- _Consegna_
Riscrivi il passo dell'estratto sulla deflazione da "La deflazione che" fino a "minore potere d’acquisto." compreso, sostituendo "giapponese" con "europea".

- _Estratto_
--- --- ---

La deflazione che si lamenta è solo
statistica – “ufficiale”. È il gelo della spesa e degli investimenti,
ma per effetto del carovita, non di un crollo dei prezzi. Dove questo si
produce, per alcune materie prime, non riguarda le nostre economie – semmai ne
è un effetto, è un effetto della domanda depressa.
È
la sindrome giapponese, del ristagno, da un venticinquennio a questa parte. Che
nessun quantitative easing, nemmeno
il credito regalato, riesce a smuovere, dopo che si è distrutto il sistema
produttivo, della fiducia o affidabilità, “dalla culla alla tomba”, con l’insicurezza
e il minor reddito relativo, o minore potere d’acquisto.

--- --- ---

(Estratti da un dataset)
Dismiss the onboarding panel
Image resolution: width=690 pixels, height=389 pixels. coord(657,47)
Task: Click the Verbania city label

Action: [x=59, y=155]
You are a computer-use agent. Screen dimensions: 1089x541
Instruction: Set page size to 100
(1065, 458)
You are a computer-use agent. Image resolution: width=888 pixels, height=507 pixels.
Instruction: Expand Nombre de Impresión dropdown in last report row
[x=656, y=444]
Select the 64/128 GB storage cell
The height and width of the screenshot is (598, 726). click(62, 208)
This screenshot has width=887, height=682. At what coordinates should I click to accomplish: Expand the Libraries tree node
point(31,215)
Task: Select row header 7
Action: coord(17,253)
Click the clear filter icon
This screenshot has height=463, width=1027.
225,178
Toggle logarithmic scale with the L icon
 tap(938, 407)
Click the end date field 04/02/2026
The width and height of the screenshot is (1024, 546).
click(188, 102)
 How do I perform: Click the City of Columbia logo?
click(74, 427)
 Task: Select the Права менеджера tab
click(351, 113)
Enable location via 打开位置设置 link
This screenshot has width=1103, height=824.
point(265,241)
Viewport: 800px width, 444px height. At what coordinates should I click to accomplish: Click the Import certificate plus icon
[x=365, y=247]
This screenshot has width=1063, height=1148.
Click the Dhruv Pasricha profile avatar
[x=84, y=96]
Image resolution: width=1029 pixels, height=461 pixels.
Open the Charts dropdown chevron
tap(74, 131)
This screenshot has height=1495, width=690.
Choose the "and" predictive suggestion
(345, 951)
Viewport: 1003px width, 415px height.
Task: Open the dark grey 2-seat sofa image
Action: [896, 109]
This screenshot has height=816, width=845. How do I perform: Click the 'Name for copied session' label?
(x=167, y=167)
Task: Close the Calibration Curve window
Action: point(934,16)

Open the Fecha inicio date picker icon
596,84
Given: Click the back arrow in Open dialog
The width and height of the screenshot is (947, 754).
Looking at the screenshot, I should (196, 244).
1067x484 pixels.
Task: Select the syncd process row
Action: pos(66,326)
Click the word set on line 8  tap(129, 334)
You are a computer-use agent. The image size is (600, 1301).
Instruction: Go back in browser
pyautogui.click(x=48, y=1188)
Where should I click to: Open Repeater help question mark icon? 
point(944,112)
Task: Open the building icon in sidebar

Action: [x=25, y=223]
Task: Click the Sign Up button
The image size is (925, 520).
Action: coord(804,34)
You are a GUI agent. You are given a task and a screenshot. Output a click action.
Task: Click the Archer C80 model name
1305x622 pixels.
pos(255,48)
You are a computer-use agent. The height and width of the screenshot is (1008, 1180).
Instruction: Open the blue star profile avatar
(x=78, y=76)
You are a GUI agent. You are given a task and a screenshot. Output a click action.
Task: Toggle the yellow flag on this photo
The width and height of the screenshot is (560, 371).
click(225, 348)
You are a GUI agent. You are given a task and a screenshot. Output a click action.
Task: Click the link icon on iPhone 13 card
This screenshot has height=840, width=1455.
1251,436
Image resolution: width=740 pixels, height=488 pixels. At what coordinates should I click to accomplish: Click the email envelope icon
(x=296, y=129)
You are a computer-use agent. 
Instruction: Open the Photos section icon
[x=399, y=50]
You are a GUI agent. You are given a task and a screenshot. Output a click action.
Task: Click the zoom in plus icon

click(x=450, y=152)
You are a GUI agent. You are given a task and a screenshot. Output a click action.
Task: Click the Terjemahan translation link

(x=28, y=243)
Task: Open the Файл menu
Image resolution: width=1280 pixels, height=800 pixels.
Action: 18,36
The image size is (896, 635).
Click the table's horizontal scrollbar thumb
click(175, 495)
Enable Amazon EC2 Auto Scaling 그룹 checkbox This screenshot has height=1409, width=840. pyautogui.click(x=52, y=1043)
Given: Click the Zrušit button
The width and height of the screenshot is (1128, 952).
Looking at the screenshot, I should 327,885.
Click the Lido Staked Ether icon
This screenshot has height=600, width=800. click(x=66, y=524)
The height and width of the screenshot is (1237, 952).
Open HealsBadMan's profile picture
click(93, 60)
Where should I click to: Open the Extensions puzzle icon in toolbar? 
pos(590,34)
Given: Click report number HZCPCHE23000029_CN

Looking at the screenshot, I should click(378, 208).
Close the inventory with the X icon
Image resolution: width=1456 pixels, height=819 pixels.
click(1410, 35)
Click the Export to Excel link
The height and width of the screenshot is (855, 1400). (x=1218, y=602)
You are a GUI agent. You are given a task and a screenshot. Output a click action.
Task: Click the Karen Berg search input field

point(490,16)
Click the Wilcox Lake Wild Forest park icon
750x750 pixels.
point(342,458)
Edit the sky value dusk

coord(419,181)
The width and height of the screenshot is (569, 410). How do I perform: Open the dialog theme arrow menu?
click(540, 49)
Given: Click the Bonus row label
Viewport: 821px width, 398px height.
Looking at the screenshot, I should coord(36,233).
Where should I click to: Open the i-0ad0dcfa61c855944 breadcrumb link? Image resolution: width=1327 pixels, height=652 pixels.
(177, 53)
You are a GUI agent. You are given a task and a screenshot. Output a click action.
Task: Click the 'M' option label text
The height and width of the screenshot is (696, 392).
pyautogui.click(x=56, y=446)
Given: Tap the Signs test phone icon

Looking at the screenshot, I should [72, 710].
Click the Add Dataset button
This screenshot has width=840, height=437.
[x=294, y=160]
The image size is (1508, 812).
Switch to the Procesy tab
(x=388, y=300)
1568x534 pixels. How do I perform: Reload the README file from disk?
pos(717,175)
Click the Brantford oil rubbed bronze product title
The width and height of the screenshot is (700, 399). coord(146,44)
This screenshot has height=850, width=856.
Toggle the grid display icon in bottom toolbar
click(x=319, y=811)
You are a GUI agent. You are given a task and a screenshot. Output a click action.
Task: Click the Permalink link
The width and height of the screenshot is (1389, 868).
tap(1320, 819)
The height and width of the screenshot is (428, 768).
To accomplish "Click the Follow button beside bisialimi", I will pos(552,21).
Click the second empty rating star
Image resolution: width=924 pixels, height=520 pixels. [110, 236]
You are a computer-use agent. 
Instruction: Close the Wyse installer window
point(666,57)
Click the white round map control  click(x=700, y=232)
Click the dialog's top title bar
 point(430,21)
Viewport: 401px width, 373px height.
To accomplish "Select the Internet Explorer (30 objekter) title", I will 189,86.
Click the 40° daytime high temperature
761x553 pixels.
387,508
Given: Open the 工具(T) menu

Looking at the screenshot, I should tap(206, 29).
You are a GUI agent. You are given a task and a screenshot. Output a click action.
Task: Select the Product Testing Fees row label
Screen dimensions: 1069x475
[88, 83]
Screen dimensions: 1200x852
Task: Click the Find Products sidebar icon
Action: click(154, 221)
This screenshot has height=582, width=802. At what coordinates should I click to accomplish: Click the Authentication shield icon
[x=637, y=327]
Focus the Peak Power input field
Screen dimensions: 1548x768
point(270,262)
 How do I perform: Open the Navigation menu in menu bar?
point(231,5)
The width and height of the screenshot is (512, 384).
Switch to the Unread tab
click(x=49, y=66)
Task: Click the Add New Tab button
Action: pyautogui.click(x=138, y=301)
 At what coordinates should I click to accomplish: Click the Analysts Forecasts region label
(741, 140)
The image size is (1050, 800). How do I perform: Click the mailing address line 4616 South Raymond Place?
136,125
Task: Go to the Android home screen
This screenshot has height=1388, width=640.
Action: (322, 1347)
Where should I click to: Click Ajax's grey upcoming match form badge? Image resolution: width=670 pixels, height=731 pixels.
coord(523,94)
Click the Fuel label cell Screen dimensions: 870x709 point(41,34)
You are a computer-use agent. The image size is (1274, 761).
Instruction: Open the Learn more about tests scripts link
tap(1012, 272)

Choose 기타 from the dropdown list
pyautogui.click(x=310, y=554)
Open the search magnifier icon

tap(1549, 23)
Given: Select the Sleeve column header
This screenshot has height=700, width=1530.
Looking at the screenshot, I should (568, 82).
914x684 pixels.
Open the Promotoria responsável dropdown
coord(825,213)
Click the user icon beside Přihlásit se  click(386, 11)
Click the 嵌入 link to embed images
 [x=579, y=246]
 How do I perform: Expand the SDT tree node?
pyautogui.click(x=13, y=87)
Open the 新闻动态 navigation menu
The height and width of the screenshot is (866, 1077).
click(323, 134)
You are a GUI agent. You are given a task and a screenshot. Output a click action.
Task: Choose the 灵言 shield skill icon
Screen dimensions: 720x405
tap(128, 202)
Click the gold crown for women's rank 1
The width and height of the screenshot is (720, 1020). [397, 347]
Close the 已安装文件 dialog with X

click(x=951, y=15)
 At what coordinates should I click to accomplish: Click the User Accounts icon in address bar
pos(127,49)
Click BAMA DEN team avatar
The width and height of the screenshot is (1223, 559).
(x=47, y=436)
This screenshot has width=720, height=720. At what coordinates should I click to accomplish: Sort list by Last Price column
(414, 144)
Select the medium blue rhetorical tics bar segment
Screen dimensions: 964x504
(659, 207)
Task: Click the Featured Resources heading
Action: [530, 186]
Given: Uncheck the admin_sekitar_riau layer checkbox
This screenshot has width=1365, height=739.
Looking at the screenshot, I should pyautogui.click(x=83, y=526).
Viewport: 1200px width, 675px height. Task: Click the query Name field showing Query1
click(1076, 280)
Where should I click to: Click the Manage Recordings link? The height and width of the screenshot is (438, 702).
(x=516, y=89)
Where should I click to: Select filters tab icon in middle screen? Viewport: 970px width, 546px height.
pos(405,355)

--- --- ---

- _Risultato dell'esercizio_
La deflazione che si lamenta è solo
statistica – “ufficiale”. È il gelo della spesa e degli investimenti,
ma per effetto del carovita, non di un crollo dei prezzi. Dove questo si
produce, per alcune materie prime, non riguarda le nostre economie – semmai ne
è un effetto, è un effetto della domanda depressa.
È
la sindrome europea, del ristagno, da un venticinquennio a questa parte. Che
nessun quantitative easing, nemmeno
il credito regalato, riesce a smuovere, dopo che si è distrutto il sistema
produttivo, della fiducia o affidabilità, “dalla culla alla tomba”, con l’insicurezza
e il minor reddito relativo, o minore potere d’acquisto.